Menata Hunian

Memutuskan untuk tinggal di tempat sendiri sejak akhir tahun kemarin, ada perasaan excited sekaligus lega jadi satu.

Excited, karena akan memulai sesuatu yang baru, dan benar-benar dilakukan oleh diri sendiri. Mengisi ruangan-ruangan dengan sebagaimana mestinya meskipun hanya bisa satu demi satu, menatanya sedemikian rupa, dan memastikan agar semua terasa cukup nyaman dan menyenangkan.

Lega, karena sesuatu yang baru tadi dimulai dari ruangan-ruangan kosong. Tidak ada perabotan lama, tidak perlu ada pemilahan mana yang akan dipertahankan dan mesti dibuang. Ini berarti lebih hemat waktu, tenaga, dan pikiran. Walaupun konsekuensinya, ada kemungkinan besar untuk mengeluarkan lebih banyak uang jika ingin menambah ini dan itu.

Kemudian, cukup terkejut ketika pertama kali terpapar dengan teknik berbenah KonMari (akronim dari Marie Kondo, nama si empunya ilmu), yang booming dan termasyhur di dunia belakangan ini. Sebab alih-alih dianggap kemampuan berdasarkan pengalaman dan perspektif personal, aktivitas beberes di rumah ternyata punya “perguruannya” sendiri. Dikursuskan, dikonsultasikan, bahkan dikampanyekan sebagai gaya hidup kekinian. Lagi-lagi, sebagai seseorang yang baru pindah tempat tinggal dan mengurus sendiri, maka tidak ada salahnya untuk mencoba menjalankan beberapa kiat berbenah ala KonMari.

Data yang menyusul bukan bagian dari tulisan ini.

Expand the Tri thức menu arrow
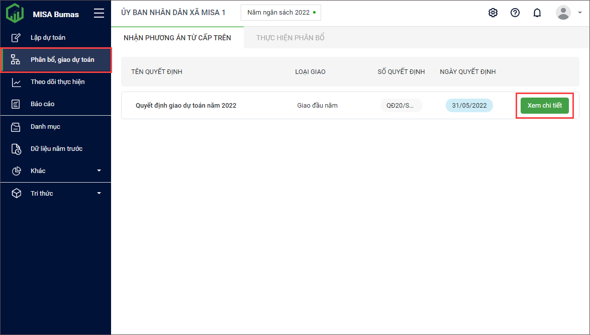 99,193
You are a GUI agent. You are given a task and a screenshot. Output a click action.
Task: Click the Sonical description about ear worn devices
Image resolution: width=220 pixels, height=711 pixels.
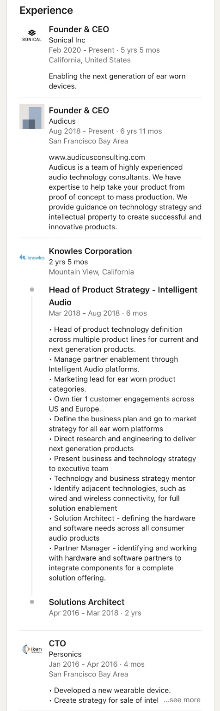tap(117, 81)
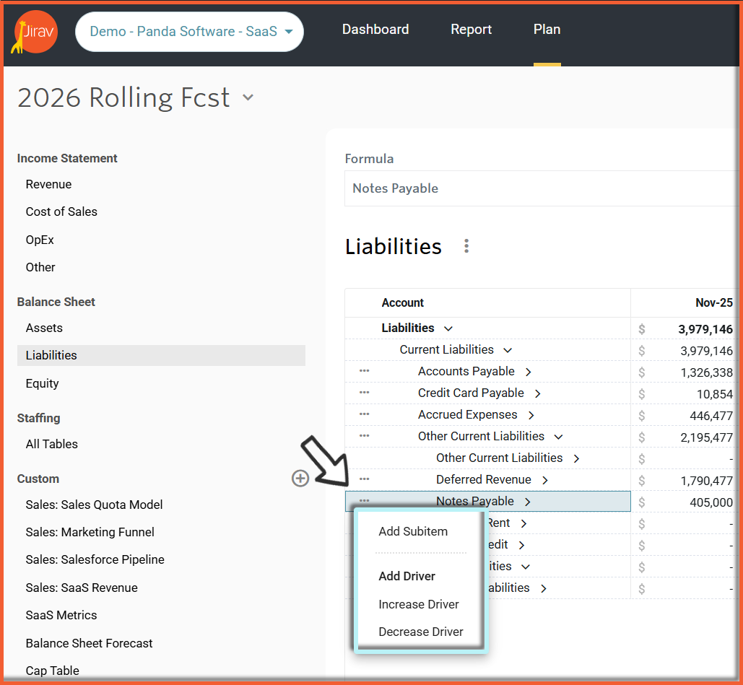
Task: Open the ellipsis menu for Credit Card Payable
Action: 364,393
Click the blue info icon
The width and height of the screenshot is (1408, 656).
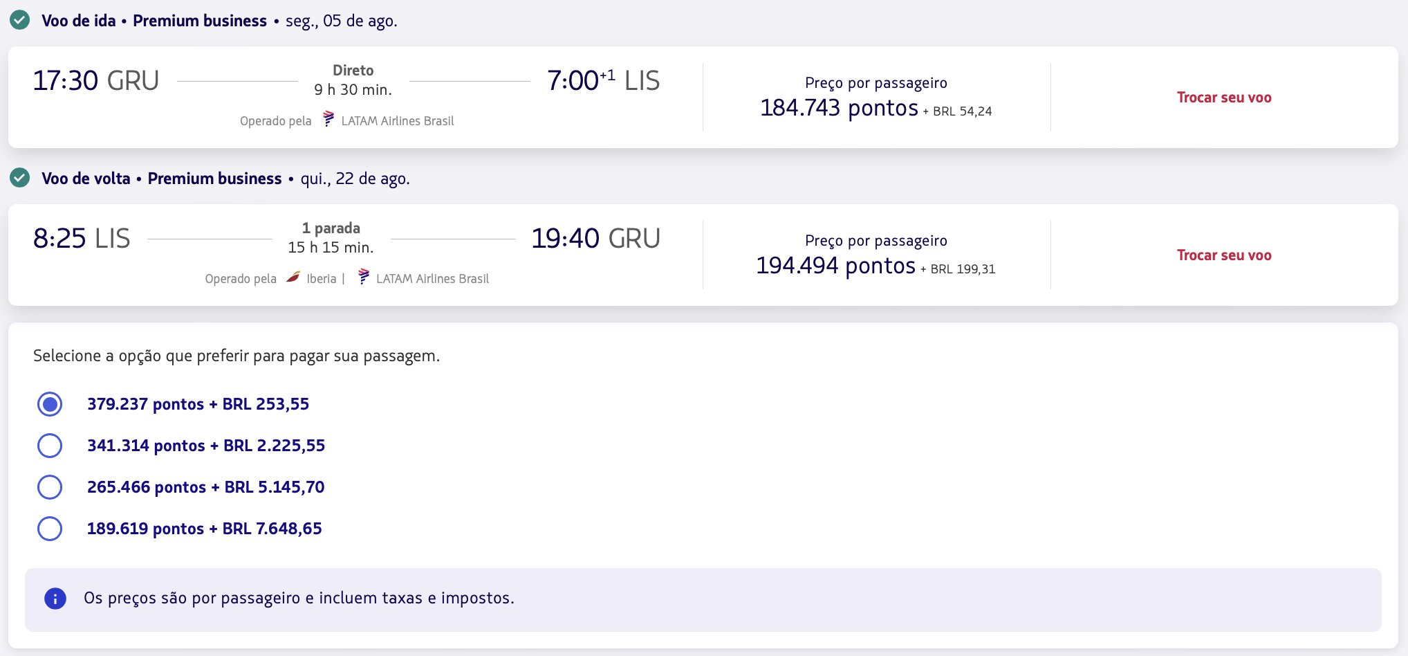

Marie Kondo. Foto: Daily Republic

Setelah selesai membaca bukunya, bisa disimpulkan bahwa Marie Kondo tidak kenal atau malah memerangi konsep “mubazir”. Kiat paling mendasar yang memenuhi hampir separuh bukunya adalah membuang barang. Namun, hal ini wajar. Lantaran kondisi yang dihadapi Marie Kondo adalah rumah dan apartemen yang sudah telanjur penuh, sudah ditinggali cukup lama, sehingga barang-barang yang ada di dalamnya pun sudah berlimpah ruah. Efeknya masuk akal. Banyak yang dibuang, ruangan pun menjadi lapang. Dibuang, bukan sekadar dipindahkan.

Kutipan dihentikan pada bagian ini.